Brightness induction

from Michael’s Visual Phenomena & Optical Illusions


What to see

[A somewhat weak effect, mainly interesting to vision insiders.]
The above demo presents two aspects: (1) the classic simultaneous brightness induction, and (2) one part of an experiment from 2020 (Sinha et al.), demonstrating that its mechanism is local, probably retinal.

What to do

  1. After opening this page (or after Reset) you see a luminance gradient (light left, dark right) and two “probe” squares. Now fixate the red cross and ask yourself: do the two probes appear equally bright? Probably not, although they have the same luminance. You can try to adjust with the lowest slider until brightness is about equal. Now uncheck Outer and notice that on a homogenous background they are no longer equal.
    This is classic simultaneous brightness induction.

  2. Now press Reset and switch on the Inner rectangle, switch off the probes. Fixate the red cross and ask yourself: Is the inner rectangle homogenous along its length? It should be, roughly.
    When you are satisfied with the homogeneity, switch on probes again. Do they appear equally bright? To me the right one, again, is a little brighter, if less so then in (1).


I am using two terms here, brightness and luminance. Brightness means how bright something appears. Luminance is the technical term for “how many photons come out”. While usually brightness increases with luminance, the former depends on context in space and time, as shown here.

  1. Simultaneous brightness induction is thought to be caused by the contrast between the surround (Outer) and the probe. This contrast leads to inhibition, exaggerating any luminance difference, Enhancing small contrasts is thought to be an evolutionary advantage and has been found throughout the animal kingdom.

  2. This experiment suggests that the inhibitory mechanisms at work are not the cognitive level: The Inner bar is homogenous in brightness throughout. However, it is set to actually darker on the right side to counteract effect (1). Yet this “invisible” luminance gradient still affects the brightness of the probes. A likely conclusion is a retinal locus for the underlying processing. This comes with little surprise, but there are also experiments (using dichoptic presentation) suggesting that it is beyond the retina. Well, that’s typical in biology: If there are contradicting explanations, they may all be right – mixed, or along the various stages of the visual pathway.

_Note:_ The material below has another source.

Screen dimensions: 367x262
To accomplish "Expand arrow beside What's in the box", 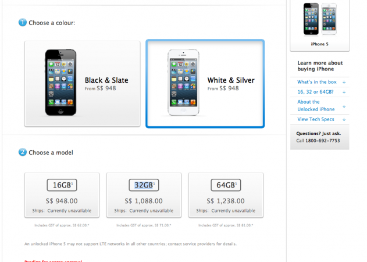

Sinha P, Crucilla S, Gandhi T, Rose D, Singh A, Ganesh S, Mathur U, Bex P (2020) Mechanisms underlying simultaneous brightness contrast: Early and innate. Vision Research 173:41–49

They also report this fascinating additional observation:

“…conventional simultaneous brightness contrast … [in] … congenitally blind children whom we were able to treat surgically [n=9, at age 8–14]. The results demonstrate an immediate susceptibility to the simultaneous brightness illusion after sight onset [testing within 48 h after surgery].”